Journal

Tour de France Doping Scandal

What was shaping up to be a great Tour de France has now turned into a nightmare. Riders are being ejected left and right from the race a day ahead of the Strasbourg start as part of the fallout from Operation Puerto. Ullrich, Basso, and Mancebo, three of the top five finishers last year have been suspended from the team for being on a list of riders suspected to have been part of an elaborate Madrid-based doping ring. Other people on the list include Joseba Beloki, Oscar Sevilla, and Tyler Hamilton, who has steadfastly proclaimed his innocence since getting thrown out of the Vuelta Espana in 2004.

This is far worse than the Festina Affaire of 1998 and will produce a horrible cloud over this year’s Tour. I was really hoping to see fireworks between Ullrich and Basso. Instead, we’re going to see legal wrangling, a protesting and down peloton, and most likely a suicide or two before all this is over.

Pat McQuaid, the President of the UCI, says,

“I have to stress that everything we are dealing with at the moment is allegations. Everybody is innocent at the moment, until we go through a process which proves them guilty. That has got to be stated. These riders that are being sent home from the Tour de France today are being sent home on the presumption of innocence, but because their name is implicated in this report, they have been suspended. They have not been fired, they will continue to get paid, they have been suspended.”

in the AP article,

The UCI noted that while the probe implicated the riders, it had not yet established that they had cheated. Nevertheless, Tour organizers pushed for their exclusion and teams agreed, in keeping with their ethical charter that allows riders to be barred from racing while they are under investigation for doping.

Suspended but presumed innocent. I say let them ride; if they have product a high hemocrit during one of the in-race controls, send them packing. What is they are innocent? A year lost, an opportunity missed.

Here’s what all the cycling teams signed in 2005 regarding riders suspected of doping:

On the eve of the 2006 Tour de France all of the Team Director’s meet to decide on the current situation regarding the riders named in the Spanish doping scandal. The directors unanimously decided to uphold the code of ethics that was signed by all teams on January 1, 2005 which stated that no team would allow a rider to compete while under investigation in any doping affair. This is certainly an unfortunate situation for all of professional cycling, not just those teams and riders involved. And even though the top pre-Tour favorites have been suspended from competition, all of our Discovery Channel riders continue to maintain their focus on tomorrow’s prologue Time Trial. The entire team has prepared meticulously for this race as they have over the past seven years and we continue to have high expectations about our chances in this years Tour de France.

Another good question and answer session with Bobby Julich, an American cyclist who rides for Team CSC, Basso’s team.

No, that’s the thing that really sucks is that we have to sit here and accept this as a fact because he’s officially under investigation.

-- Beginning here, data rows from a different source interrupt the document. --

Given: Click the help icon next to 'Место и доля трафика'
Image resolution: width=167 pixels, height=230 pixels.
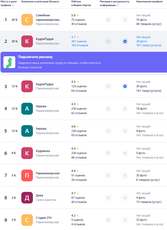Looking at the screenshot, I should coord(13,5).

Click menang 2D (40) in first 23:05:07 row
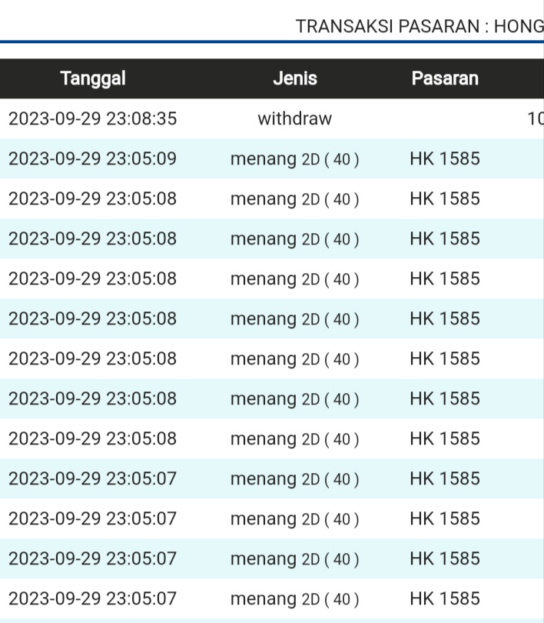pos(295,479)
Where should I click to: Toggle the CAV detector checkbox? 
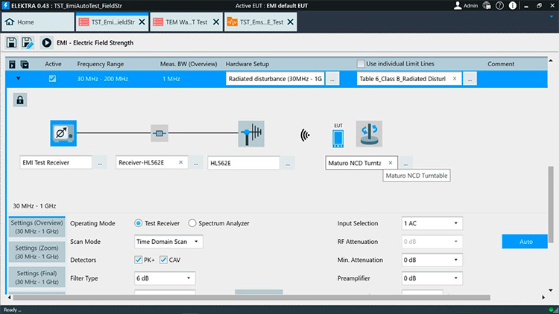click(x=163, y=260)
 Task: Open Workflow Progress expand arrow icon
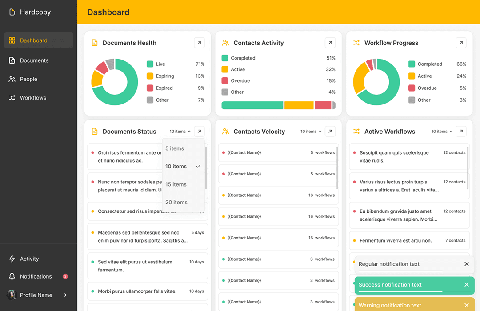[x=461, y=43]
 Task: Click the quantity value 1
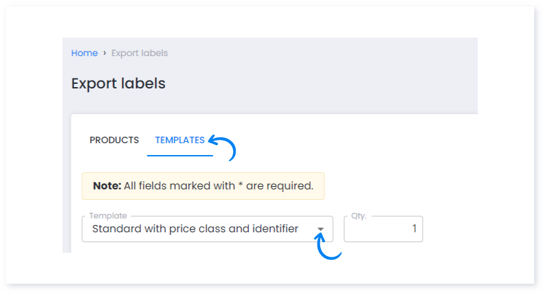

There’s nothing we’ve been told at this point [that connects him]. … Obviously, that’s the first question the rest of us asked — is this true or there better be some damn good evidence against him in order to remove him? … That’s the hard part to deal with for me right now. In America, we’re used to presumed innocent. With this investigation, you’re presumed guilty. The worst thing for me will be if, three or four days from now, Ivan goes down, gives his DNA, does whatever he needs to do to clear his name, and is cleared, but the Tour has already started without him. That really is the hard part for me.

If they are guilty, their careers are effectively over. 2 year ban by WADA and 2 additional years from the ProTour is a career death sentence in cycling.

Eleven years ago, I was in Strasbourg to begin my quarter abroad in France. I remember the beautiful cathedral and getting a photo of myself taken on a cobblestone bridge. Back then, I wasn’t into photography; for the quarter, I was borrowing my Mom’s point-and-shoot film camera. I began to develop my appreciation for photo documentation in France. I’ll continue to have good memories of Strasbourg. This Tour won’t take those away. It’s just sad to see such a downer start in a town and country to which I’m connected.